> PROBLEM 1
In the court opinion excerpt below, on what date did Plaintiff initiate this action?

> SOURCE EXTRACT
- - - -
In deciding a motion to dismiss, the Court is confined to "the allegations contained within the four corners of [the] complaint," Pani v. Empire Blue Cross Blue Shield, 152 F.3d 67, 71 (2d Cir. 1998), but this has been interpreted broadly to include any document attached to the complaint, any statements or documents incorporated in the complaint by reference, any document on which the complaint heavily relies, and anything of which judicial notice may be taken. See Chambers v. Time Warner, Inc., 282 F.3d 147, 152-52 (2d Cir. 2002).
II. Discussion
Plaintiff initiated this action on August 14, 2019 alleging that the Letter violated the FDCPA in two ways. (See generally Compl.) The first cause of action alleges that the Letter contains multiple addresses and Defendant failed to "instruct the consumer to which of the multiple addresses provided written disputes must be sent" in violation of 15 U.S.C. §§ 1692g(b), 1692e, and 1692e(10). (Compl. ¶¶ 35-89.) The second cause of action alleges that the "Letter buries the required validation notice within its text" in violation of 15 U.S.C. §§ 1692g(b), 1692e, and 1692e(10). (Compl. ¶¶ 90-137.) Defendant moves to dismiss the Complaint in its entirety. (See Mot.)
A. The FDCPA
"A violation under the FDCPA requires that (1) the plaintiff be a 'consumer' who allegedly owes the debt or a person who has been the object of efforts to collect a consumer debt, (2) the defendant collecting the debt must be considered a 'debt collector,' and (3) the defendant must have engaged in an act or omission in violation of the FDCPA's requirements." Derosa v. CAC Fin. Corp., 278 F. Supp. 3d 555, 559-60 (E.D.N.Y. 2017), aff'd, 740 F. App'x 742 (2d Cir. 2018). Defendant does not dispute that Plaintiff is a consumer and that Defendant is a debt collector within the meaning of the statute. Thus, the sole issue before the Court is whether the Letter violates the FDCPA.
- - - -
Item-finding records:
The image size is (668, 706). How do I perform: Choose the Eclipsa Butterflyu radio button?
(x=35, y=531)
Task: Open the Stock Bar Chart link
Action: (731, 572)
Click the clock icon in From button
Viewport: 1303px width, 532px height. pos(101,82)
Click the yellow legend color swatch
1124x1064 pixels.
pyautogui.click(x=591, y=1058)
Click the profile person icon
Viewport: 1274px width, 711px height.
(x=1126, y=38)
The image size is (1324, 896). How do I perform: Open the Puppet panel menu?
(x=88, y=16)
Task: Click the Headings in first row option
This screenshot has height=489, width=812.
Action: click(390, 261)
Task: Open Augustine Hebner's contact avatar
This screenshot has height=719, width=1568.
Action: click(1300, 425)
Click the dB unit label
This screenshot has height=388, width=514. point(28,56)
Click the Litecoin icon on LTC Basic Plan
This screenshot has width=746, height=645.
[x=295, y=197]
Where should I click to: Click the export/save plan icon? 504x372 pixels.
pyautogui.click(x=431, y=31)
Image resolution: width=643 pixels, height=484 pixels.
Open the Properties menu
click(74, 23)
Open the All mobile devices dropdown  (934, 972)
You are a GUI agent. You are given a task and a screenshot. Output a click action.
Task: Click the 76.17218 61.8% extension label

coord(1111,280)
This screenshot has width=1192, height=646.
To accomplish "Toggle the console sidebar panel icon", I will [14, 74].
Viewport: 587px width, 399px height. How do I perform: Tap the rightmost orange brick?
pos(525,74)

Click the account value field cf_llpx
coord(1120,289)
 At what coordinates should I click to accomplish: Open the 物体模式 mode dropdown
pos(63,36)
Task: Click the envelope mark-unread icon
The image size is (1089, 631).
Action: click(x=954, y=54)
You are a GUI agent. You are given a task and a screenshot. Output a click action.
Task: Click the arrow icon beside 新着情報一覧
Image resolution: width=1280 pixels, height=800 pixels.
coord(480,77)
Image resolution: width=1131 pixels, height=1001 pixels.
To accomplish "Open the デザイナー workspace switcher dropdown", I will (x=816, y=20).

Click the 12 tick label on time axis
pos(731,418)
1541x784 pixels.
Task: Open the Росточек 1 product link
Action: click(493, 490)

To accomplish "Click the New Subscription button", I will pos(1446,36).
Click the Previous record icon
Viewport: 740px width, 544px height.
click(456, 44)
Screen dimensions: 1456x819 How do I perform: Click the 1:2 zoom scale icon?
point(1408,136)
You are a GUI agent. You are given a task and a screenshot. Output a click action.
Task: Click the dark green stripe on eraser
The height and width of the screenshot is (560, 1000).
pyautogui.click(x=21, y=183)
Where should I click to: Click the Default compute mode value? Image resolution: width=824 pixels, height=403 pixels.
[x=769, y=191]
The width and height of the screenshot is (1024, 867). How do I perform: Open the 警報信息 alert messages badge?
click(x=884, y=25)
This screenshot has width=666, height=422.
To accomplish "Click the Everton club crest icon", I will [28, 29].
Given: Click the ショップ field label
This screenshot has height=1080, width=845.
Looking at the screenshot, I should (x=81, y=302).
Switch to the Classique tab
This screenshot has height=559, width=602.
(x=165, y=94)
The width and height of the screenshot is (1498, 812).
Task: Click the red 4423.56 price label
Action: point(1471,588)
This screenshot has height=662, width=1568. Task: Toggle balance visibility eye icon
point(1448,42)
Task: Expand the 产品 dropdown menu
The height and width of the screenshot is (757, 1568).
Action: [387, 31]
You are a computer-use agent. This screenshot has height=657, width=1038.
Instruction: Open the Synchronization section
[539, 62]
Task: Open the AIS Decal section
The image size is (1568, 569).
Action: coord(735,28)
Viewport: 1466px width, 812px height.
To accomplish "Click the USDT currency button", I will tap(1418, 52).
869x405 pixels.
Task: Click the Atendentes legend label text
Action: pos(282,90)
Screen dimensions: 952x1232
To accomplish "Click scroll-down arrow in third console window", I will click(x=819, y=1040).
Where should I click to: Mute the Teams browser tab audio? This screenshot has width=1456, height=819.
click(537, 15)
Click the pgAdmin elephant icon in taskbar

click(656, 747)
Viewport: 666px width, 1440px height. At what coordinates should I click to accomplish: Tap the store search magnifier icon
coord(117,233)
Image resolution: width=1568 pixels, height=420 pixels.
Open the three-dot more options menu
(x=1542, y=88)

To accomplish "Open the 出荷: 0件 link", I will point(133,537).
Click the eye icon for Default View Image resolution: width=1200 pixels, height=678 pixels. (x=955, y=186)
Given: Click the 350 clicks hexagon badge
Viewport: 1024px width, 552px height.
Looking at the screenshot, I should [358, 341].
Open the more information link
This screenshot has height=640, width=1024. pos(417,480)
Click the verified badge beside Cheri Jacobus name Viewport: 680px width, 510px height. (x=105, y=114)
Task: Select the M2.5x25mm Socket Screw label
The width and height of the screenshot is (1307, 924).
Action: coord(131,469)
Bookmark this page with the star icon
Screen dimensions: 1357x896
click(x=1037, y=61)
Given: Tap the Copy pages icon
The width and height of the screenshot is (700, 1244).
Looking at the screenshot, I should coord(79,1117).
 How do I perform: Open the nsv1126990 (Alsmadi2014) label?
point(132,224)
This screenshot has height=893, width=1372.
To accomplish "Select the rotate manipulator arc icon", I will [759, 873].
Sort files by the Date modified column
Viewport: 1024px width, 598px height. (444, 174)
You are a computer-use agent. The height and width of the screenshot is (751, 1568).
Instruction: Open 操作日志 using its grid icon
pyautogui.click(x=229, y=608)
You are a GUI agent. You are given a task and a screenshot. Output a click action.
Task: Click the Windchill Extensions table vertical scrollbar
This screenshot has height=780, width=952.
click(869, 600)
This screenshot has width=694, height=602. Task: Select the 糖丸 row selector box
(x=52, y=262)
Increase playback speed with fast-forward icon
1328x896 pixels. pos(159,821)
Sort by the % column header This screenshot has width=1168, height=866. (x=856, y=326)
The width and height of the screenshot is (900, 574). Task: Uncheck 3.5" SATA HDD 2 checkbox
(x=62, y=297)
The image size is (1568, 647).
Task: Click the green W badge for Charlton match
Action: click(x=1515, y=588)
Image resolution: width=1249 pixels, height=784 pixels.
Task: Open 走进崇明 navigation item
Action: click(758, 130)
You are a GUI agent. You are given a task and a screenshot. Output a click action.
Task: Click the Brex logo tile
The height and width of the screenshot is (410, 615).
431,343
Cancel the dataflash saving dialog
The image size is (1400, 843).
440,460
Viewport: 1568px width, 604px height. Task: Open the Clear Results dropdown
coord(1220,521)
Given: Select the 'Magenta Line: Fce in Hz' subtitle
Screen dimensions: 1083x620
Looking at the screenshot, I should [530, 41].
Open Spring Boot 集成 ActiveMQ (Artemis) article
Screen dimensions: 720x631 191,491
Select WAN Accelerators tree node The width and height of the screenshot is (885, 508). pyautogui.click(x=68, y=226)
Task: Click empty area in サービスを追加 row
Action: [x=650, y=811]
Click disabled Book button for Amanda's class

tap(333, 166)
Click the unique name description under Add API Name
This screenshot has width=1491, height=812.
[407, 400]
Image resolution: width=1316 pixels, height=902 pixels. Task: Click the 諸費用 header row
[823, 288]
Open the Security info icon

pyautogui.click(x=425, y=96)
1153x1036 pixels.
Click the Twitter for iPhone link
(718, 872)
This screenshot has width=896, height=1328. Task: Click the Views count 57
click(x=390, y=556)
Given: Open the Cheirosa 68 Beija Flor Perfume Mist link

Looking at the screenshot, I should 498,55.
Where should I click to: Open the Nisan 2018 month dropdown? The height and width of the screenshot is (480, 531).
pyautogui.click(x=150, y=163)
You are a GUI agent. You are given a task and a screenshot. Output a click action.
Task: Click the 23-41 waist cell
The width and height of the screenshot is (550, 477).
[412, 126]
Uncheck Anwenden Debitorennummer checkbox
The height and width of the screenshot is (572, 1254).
- - - -
> PROBLEM 2
Repeat the records above, everything from the line containing "Where should I click to: Mute" down to the line containing "Sort by the", without changing them.

> TASK SOLUTION 1
August 14, 2019.

> TASK SOLUTION 2
Where should I click to: Mute the Teams browser tab audio? This screenshot has width=1456, height=819.
click(537, 15)
Click the pgAdmin elephant icon in taskbar

click(656, 747)
Viewport: 666px width, 1440px height. At what coordinates should I click to accomplish: Tap the store search magnifier icon
coord(117,233)
Image resolution: width=1568 pixels, height=420 pixels.
Open the three-dot more options menu
(x=1542, y=88)

To accomplish "Open the 出荷: 0件 link", I will point(133,537).
Click the eye icon for Default View Image resolution: width=1200 pixels, height=678 pixels. (x=955, y=186)
Given: Click the 350 clicks hexagon badge
Viewport: 1024px width, 552px height.
Looking at the screenshot, I should [358, 341].
Open the more information link
This screenshot has height=640, width=1024. pos(417,480)
Click the verified badge beside Cheri Jacobus name Viewport: 680px width, 510px height. (x=105, y=114)
Task: Select the M2.5x25mm Socket Screw label
The width and height of the screenshot is (1307, 924).
Action: coord(131,469)
Bookmark this page with the star icon
Screen dimensions: 1357x896
click(x=1037, y=61)
Given: Tap the Copy pages icon
The width and height of the screenshot is (700, 1244).
Looking at the screenshot, I should coord(79,1117).
 How do I perform: Open the nsv1126990 (Alsmadi2014) label?
point(132,224)
This screenshot has height=893, width=1372.
To accomplish "Select the rotate manipulator arc icon", I will [759, 873].
Sort files by the Date modified column
Viewport: 1024px width, 598px height. (444, 174)
You are a computer-use agent. The height and width of the screenshot is (751, 1568).
Instruction: Open 操作日志 using its grid icon
pyautogui.click(x=229, y=608)
You are a GUI agent. You are given a task and a screenshot. Output a click action.
Task: Click the Windchill Extensions table vertical scrollbar
This screenshot has height=780, width=952.
click(869, 600)
This screenshot has width=694, height=602. Task: Select the 糖丸 row selector box
(x=52, y=262)
Increase playback speed with fast-forward icon
1328x896 pixels. pos(159,821)
Sort by the % column header This screenshot has width=1168, height=866. (x=856, y=326)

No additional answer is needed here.